Hosting the Olympics offers a country an unmatched opportunity to reap public relations success. Having the whole world’s attention fixated on you, as billions cheer for their favorite athletes, can do wonders for any nation’s image. Such was certainly the case with the 2008 Beijing Olympics, in which meticulous Chinese planning and exuberant showmanship allowed the country to flaunt its newly acquired image as a rising star on the world stage.
No doubt Brazil had similar hopes of grandeur when Rio de Janeiro was selected to host the 2016 Summer Olympic Games. Unfortunately for the world’s fifth most populous nation, this year’s Olympics are gearing up to be less of a display of its wealth and dynamism and instead becoming a showcase of Brazil’s most intractable problems.

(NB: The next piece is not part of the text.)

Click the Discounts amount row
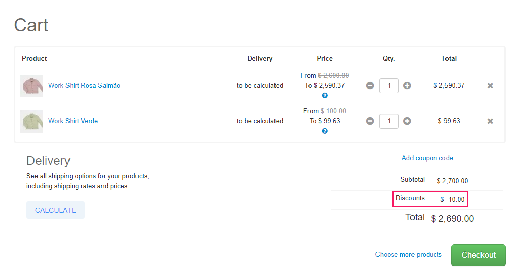Screen dimensions: 515x273 tap(430, 199)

As it stands, Brazil is being wracked by a perfect storm of problems – economic, political and biological. Once a lauded member of the BRIC nations, Brazil now has an economy that is experiencing its worst recession since the end of World War II. Both unemployment and inflation rates are in the double digits, leaving many once middle-class Brazilians now struggling to survive.
The governing class of Brazil is faring no better. The hugely unpopular and controversial President Dilma Rousseff was forced out of office just weeks ago in the midst of a major corruption scandal at the country’s state-owned oil company, and she has since been replaced by the even more unpopular and controversial administration of Michel Temer. Shortly after assuming the office of President, a court ruling barred him from running for office on suspicion of corruption, and his poll numbers promptly plummeted to single digits.

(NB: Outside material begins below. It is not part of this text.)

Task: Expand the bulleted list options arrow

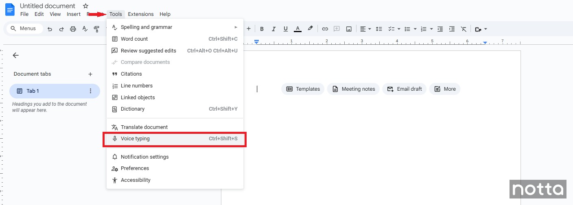Action: pyautogui.click(x=415, y=29)
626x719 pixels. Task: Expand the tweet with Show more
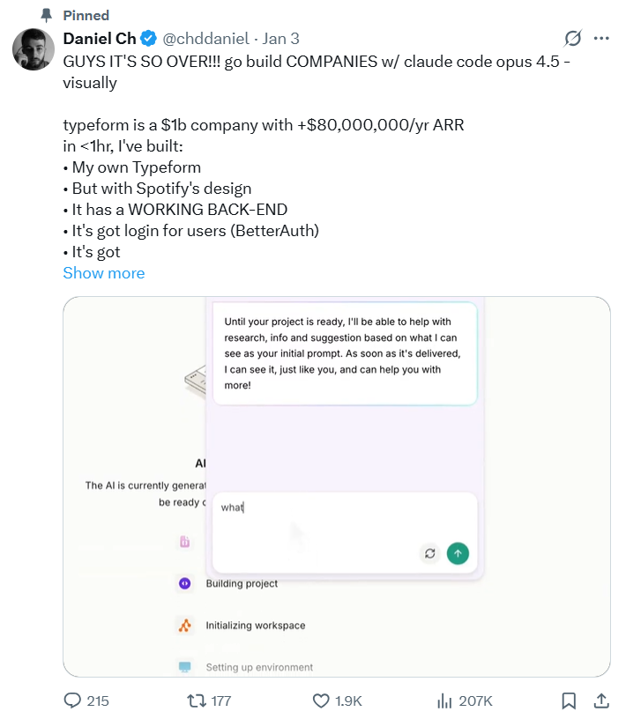103,273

If all that was not enough, Brazil is also experiencing a growing outbreak of the deadly Zika virus that has infected thousands and created a massive public health crisis in the process. The Centers for Disease Control issued a warning against travel to the country, while the Brazilian army scrambles to get control of the epidemic.
And it is in the middle of this that the Rio 2016 Olympics are set to play out. One can scarcely think of a worse backdrop in which to hold the games. Instead of happy crowds of Brazilians cheering their national athletes, the festivities are likely to be overshadowed by the ongoing street protests across the nation. The economic crisis will likely cause turmoil too, as thousands of travelers put extra strain on the infrastructure and services of a country barely keeping itself out of an economic depression. Perhaps the only silver lining there is that many of the athletes and tourists planning on traveling to Brazil have canceled their trips because of the Zika virus.

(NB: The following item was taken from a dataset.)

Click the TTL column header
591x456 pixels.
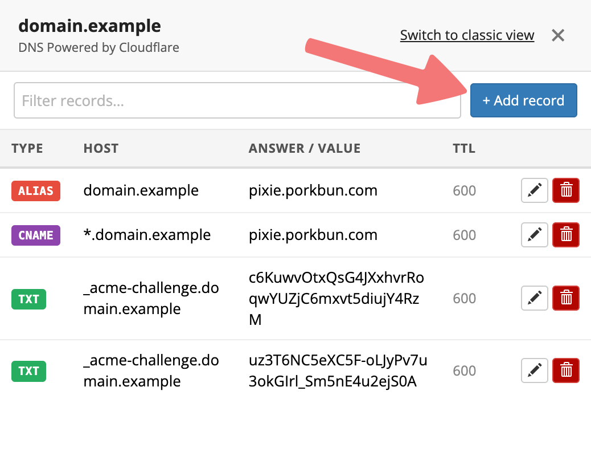tap(464, 149)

What can a person concerned with PR take away from the multiple crises unfolding in Brazil?
One lesson, perhaps, is that not all press is good press. Securing an excellent platform to showcase your product or service is only as effective as the quality of the presentation you can execute. Fail to deliver, and all you have done is create a wider audience for your ineptitude. Brazil was clearly not ready for the bright spotlight that comes with the Olympics, and the country’s image has suffered as a result.
To be fair, the problems being experienced by Brazil right now could not have been wholly anticipated when Rio put in its bid to host the Olympics. The future is similarly unclear with PR, where the reception of whatever you are promoting will depend on many things outside your control. This is an important fact to keep in mind when considering high-risk/high-reward strategies in PR campaigns.